Aim of the exercise ->
Starting at the top of the entries below, set down each line exactly as written, and stop after the line containing "Click the $78.00 sale price".

%%

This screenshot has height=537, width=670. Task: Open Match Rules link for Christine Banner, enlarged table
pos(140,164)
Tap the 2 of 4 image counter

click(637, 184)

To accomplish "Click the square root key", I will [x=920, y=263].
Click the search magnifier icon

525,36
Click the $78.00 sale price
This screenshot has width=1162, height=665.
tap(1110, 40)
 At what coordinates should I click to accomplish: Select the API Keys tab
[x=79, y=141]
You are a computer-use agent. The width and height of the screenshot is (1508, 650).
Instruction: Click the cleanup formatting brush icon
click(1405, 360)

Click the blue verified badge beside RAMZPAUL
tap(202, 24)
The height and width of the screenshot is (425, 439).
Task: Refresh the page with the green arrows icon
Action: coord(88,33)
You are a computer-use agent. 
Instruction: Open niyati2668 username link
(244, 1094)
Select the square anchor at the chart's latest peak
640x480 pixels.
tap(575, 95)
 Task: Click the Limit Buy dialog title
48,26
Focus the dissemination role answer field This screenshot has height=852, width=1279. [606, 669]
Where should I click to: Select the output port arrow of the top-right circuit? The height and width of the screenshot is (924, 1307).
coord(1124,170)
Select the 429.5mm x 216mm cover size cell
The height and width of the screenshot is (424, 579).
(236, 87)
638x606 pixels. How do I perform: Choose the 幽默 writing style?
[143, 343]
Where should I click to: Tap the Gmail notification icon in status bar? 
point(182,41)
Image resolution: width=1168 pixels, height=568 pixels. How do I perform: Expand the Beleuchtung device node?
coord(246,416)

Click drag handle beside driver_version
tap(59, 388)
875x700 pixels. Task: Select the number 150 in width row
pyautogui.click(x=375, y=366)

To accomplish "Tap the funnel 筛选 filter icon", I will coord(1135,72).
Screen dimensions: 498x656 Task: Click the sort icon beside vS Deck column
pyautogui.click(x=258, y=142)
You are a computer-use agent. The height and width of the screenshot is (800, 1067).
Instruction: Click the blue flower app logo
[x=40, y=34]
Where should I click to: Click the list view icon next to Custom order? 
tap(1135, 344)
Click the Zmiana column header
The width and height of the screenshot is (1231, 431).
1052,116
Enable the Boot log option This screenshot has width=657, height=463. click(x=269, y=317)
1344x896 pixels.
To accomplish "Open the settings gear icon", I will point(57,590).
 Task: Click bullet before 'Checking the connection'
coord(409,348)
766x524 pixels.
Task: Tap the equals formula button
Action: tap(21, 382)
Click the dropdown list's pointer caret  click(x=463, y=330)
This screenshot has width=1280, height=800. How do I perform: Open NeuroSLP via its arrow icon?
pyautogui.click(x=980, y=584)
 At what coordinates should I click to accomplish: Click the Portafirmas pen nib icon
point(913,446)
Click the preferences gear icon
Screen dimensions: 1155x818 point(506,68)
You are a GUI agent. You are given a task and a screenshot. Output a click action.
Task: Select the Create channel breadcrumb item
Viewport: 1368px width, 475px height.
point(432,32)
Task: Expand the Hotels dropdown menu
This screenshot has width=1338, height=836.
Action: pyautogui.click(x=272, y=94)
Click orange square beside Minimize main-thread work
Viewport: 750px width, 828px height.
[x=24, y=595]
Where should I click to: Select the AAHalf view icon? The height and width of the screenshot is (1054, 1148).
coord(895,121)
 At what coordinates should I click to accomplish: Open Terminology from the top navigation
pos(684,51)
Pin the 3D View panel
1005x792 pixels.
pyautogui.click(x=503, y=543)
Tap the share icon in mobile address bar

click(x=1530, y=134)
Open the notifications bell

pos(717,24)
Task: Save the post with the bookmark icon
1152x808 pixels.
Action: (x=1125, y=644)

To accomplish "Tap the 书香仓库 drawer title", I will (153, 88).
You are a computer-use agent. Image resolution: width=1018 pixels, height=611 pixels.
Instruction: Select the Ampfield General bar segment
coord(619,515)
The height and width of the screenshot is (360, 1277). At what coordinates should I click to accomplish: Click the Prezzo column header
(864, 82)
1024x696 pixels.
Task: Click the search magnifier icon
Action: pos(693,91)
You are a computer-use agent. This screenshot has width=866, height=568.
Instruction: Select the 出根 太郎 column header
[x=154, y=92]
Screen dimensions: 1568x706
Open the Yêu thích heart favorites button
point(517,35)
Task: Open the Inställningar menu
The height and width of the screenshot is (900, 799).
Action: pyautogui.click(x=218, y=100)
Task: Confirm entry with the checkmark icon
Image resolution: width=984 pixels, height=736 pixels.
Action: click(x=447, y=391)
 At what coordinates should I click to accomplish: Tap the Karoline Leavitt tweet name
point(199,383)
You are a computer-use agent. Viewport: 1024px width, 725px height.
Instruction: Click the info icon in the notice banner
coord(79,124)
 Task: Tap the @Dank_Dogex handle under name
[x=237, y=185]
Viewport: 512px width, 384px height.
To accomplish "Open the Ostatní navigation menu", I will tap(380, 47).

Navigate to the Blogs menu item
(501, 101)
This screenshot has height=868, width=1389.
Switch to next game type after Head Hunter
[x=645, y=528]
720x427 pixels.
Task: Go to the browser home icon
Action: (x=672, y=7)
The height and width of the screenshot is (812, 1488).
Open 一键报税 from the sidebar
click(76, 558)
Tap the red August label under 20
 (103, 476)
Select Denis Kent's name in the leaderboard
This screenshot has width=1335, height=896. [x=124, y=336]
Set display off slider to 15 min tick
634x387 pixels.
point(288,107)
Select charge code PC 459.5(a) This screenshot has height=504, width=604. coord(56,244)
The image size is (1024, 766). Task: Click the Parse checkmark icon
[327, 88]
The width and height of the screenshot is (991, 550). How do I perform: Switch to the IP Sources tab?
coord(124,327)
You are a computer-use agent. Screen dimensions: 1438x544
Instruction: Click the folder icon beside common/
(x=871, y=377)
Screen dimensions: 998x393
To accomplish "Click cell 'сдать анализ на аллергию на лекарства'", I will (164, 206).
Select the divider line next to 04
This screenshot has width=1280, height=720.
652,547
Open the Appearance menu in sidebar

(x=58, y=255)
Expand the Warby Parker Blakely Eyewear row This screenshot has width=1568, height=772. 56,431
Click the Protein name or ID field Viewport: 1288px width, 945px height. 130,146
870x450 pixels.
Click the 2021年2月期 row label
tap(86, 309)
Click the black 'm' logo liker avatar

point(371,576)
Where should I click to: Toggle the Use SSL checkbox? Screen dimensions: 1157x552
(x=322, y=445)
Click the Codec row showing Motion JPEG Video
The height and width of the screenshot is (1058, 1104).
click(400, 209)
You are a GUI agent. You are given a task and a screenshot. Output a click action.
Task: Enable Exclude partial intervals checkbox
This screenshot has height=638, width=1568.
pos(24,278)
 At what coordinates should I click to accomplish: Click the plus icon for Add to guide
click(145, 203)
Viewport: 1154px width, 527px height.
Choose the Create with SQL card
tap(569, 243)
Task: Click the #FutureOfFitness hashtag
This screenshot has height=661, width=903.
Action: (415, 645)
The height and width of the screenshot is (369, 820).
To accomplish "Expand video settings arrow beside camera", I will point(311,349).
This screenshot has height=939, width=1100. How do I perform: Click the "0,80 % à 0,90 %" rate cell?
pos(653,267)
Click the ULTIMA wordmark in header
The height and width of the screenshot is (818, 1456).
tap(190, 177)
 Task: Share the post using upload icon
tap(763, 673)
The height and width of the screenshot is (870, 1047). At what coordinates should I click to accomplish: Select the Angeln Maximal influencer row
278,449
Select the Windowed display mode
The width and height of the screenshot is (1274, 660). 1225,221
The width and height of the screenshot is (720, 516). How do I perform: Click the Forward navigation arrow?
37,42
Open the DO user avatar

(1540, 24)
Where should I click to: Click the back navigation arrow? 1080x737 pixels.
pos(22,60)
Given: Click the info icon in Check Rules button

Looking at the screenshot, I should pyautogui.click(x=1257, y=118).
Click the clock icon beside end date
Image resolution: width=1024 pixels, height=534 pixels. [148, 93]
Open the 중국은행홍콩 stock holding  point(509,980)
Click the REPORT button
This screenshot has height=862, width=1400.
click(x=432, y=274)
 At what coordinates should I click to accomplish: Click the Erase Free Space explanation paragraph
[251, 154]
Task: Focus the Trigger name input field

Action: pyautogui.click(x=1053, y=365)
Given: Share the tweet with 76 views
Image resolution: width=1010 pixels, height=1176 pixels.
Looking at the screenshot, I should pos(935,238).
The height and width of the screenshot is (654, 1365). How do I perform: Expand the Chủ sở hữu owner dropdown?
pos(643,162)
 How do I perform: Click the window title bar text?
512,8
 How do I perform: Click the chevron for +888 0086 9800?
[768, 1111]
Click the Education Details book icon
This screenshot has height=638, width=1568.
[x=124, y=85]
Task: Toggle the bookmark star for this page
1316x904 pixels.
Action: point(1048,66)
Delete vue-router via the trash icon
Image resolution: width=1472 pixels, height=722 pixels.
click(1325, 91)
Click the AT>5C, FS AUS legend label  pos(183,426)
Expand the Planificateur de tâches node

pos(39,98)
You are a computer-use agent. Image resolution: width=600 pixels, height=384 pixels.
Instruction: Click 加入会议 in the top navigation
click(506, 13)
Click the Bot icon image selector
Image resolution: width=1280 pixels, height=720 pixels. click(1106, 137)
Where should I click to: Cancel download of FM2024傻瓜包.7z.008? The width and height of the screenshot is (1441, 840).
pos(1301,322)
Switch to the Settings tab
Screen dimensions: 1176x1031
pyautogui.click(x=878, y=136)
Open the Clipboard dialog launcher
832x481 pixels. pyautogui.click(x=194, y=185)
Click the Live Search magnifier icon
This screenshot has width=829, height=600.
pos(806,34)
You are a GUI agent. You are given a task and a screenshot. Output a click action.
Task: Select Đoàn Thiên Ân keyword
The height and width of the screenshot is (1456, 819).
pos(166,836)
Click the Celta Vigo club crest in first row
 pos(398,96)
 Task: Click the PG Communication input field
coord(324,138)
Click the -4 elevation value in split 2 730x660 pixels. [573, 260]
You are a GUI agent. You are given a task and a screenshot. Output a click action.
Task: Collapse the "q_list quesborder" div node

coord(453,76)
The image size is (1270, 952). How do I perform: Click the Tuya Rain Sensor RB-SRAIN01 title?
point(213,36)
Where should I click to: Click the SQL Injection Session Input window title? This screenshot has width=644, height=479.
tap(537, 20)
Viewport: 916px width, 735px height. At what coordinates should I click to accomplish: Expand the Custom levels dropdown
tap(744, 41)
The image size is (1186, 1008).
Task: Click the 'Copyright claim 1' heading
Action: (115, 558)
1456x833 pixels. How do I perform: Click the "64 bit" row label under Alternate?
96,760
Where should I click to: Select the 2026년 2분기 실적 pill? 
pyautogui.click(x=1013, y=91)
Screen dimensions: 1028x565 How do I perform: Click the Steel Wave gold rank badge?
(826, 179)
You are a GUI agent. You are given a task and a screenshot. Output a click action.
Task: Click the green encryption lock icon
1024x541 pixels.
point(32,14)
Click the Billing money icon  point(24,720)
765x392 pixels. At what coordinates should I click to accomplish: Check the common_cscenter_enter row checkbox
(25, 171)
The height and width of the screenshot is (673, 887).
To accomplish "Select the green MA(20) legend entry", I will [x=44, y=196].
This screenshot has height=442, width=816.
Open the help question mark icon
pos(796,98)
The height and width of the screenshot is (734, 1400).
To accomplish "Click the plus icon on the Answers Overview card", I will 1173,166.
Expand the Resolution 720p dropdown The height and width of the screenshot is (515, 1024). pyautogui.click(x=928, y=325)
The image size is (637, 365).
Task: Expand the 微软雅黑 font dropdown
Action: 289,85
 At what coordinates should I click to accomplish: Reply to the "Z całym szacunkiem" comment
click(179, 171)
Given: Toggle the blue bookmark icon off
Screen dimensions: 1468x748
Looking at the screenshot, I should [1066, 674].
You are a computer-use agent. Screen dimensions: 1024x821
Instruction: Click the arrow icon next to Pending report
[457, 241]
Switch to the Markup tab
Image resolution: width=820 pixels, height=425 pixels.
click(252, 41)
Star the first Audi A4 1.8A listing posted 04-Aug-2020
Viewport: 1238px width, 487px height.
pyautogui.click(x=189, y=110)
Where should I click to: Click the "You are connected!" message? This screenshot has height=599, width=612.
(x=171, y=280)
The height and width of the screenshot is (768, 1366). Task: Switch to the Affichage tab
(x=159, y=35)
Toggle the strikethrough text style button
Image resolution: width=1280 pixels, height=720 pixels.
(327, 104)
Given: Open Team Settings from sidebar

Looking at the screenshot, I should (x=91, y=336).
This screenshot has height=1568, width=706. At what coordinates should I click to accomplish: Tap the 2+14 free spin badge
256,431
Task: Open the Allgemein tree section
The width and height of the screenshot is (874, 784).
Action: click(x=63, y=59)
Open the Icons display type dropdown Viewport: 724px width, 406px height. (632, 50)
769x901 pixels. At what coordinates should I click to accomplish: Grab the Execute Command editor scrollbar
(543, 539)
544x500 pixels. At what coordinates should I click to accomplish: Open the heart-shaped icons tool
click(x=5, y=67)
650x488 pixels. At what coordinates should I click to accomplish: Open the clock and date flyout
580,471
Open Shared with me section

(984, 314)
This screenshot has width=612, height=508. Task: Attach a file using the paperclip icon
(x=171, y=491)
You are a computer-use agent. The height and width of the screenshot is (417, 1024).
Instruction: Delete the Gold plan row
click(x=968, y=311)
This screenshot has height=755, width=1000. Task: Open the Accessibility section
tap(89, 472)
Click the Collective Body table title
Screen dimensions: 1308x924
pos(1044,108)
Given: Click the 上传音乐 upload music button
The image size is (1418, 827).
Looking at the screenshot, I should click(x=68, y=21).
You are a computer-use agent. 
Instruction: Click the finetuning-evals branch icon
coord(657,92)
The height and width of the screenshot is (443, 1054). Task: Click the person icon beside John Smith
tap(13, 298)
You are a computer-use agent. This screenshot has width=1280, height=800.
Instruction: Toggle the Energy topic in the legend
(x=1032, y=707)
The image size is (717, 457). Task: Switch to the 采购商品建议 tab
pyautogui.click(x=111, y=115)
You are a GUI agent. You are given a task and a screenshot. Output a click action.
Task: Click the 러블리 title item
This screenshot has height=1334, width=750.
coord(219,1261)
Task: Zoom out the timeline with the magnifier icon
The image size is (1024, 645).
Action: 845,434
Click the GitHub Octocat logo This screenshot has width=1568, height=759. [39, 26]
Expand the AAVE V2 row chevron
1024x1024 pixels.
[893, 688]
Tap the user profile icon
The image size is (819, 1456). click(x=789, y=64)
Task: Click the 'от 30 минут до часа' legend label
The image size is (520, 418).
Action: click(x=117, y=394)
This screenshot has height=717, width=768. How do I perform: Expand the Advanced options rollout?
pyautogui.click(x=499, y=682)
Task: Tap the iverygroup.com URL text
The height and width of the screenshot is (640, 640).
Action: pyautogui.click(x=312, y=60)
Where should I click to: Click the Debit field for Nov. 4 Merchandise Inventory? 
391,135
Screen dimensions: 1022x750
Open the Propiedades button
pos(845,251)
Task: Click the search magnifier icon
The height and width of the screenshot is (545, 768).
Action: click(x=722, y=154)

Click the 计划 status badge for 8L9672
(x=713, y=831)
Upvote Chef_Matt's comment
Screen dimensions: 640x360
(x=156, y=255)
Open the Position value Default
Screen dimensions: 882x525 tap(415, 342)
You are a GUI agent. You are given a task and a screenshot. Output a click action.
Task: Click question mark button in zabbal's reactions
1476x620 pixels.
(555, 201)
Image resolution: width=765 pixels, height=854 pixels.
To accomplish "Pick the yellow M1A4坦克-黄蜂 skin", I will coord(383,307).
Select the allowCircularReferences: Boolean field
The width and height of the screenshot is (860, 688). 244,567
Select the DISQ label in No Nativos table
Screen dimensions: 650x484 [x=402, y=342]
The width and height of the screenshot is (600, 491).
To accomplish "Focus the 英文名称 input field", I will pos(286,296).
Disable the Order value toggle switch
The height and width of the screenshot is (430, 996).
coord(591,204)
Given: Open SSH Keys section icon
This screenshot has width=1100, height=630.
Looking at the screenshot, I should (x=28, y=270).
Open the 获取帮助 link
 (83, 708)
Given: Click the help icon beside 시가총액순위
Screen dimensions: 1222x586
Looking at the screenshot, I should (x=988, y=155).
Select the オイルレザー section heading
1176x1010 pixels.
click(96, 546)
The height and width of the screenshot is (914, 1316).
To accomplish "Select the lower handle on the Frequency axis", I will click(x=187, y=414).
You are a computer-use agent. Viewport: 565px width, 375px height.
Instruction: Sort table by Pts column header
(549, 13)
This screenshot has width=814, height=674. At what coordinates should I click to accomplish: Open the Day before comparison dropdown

%%

Completed task ->
This screenshot has height=537, width=670. Task: Open Match Rules link for Christine Banner, enlarged table
pos(140,164)
Tap the 2 of 4 image counter

click(637, 184)

To accomplish "Click the square root key", I will [x=920, y=263].
Click the search magnifier icon

525,36
Click the $78.00 sale price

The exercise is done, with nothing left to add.